Regular czy slim? Fakty i mity o fasonach garniturów

Męska część polskiego społeczeństwa przez lata uchodziła za wyjątkowych miłośników zbyt obszernych garniturów pozbawionych fasonu. A może inaczej – Polacy po prostu nigdy nie pałali sympatią do tego rodzaju garderoby, więc woleli zakładać za szeroką marynarkę i za...

Męska część polskiego społeczeństwa przez lata uchodziła za wyjątkowych miłośników zbyt obszernych garniturów pozbawionych fasonu. A może inaczej – Polacy po prostu nigdy nie pałali sympatią do tego rodzaju garderoby, więc woleli zakładać za szeroką marynarkę i za długie spodnie, bo to rzekomo dawało większą wygodę. Powód takiego stanu rzeczy może być jeszcze inny. Dawniej po prostu trudno było znaleźć lepiej skrojone garnitury! Od więc kiedy na rynku powszechne stały się fasony typu slim, o fasonie regular powinniśmy byli szybko zapomnieć. Czy aby na pewno? Czy dopasowany garnitur zawsze jest lepszy?

Na początku musimy wyjaśnić sobie jedną kwestię. Garnitur slim to nie to samo, co garnitur dobrze dopasowany do sylwetki. To, że dawniej nosiliśmy głownie zbyt obszerne garnitury nie oznacza, że tak musiało być, bo nie było takiego wyboru wśród fasonów slim. Zarówno kroje slim, jak i regular mogą prezentować się na mężczyźnie doskonale, jeśli krawiec prawidłowo zdejmie miarę i uwzględni proporcje danej sylwetki. Zatem także współcześnie całkowicie uzasadnione jest szycie na miarę garniturów zarówno w fasonach slim, jak i klasycznych.

Slim tylko dla szczupłych?

Zdarza się, że konkretni producenci garniturów szyją głownie jedną grupę fasonów, która uzależniona jest od grupy docelowej. Jeśli marka celuje w klienta do 30 lat, to zwykle oferuje mu dopasowane garnitury. Jeśli w klienta 30+, prędzej znajdziemy u niego garniturową klasykę. To dość upraszczający i ograniczający podział. Przecież z łatwością znajdziemy dwudziestolatka przy tuszy, który w fasonie slim będzie wyglądał co najmniej niekorzystnie, tak samo łatwo o szczupłego i wysokiego pana po pięćdziesiątce, którego sylwetka w klasycznym garniturze zacznie przypominać… wieszak. Oczywiście nie jest to regułą – zakładanie, że slim jest dla szczupłych, a regular dla tęższych, to również błąd.

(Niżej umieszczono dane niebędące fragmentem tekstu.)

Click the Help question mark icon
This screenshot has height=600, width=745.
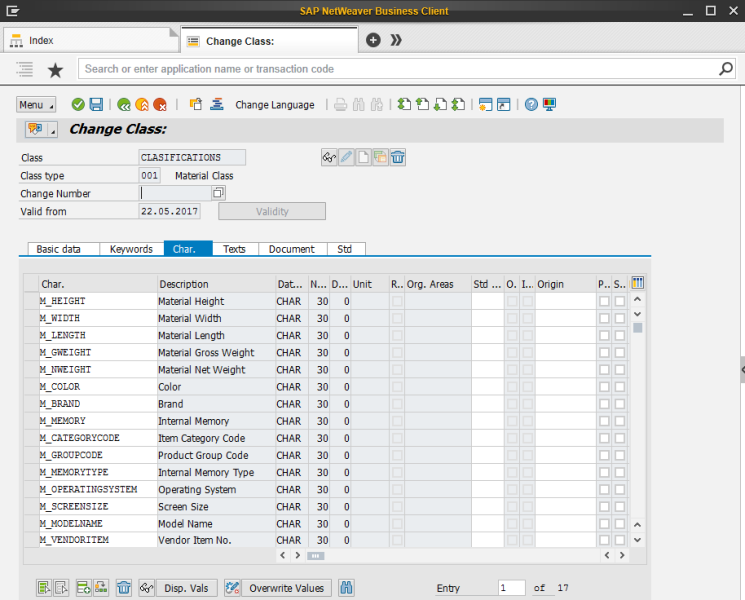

Oczywiście rzadko który mężczyzna ma na tyle proporcjonalną sylwetkę, by jednoznacznie stwierdzić, który krój mu pasuje. Co powinien włożyć raczej niski pan z szerokimi ramionami i wąskimi biodrami, albo mężczyzna z drobną górą ciała i dość rozbudowanymi nogami?

Jak się w tym czuję?

Warto wziąć pod uwagę osobiste preferencje. Czasem zarówno fason slim jak i regular będą leżały dobrze, ale my w którymś z nich nie musimy wcale czuć się komfortowo. Często tyczy się to mężczyzn, którzy latami nosili klasyczne spodnie, ale za namową podążającej za modą żony próbują kupić model o dopasowanych, zwężających się ku dołowi nogawek. Uczucie skrępowania jest w pełni uzasadnione, nie warto więc uszczęśliwiać się na siłę.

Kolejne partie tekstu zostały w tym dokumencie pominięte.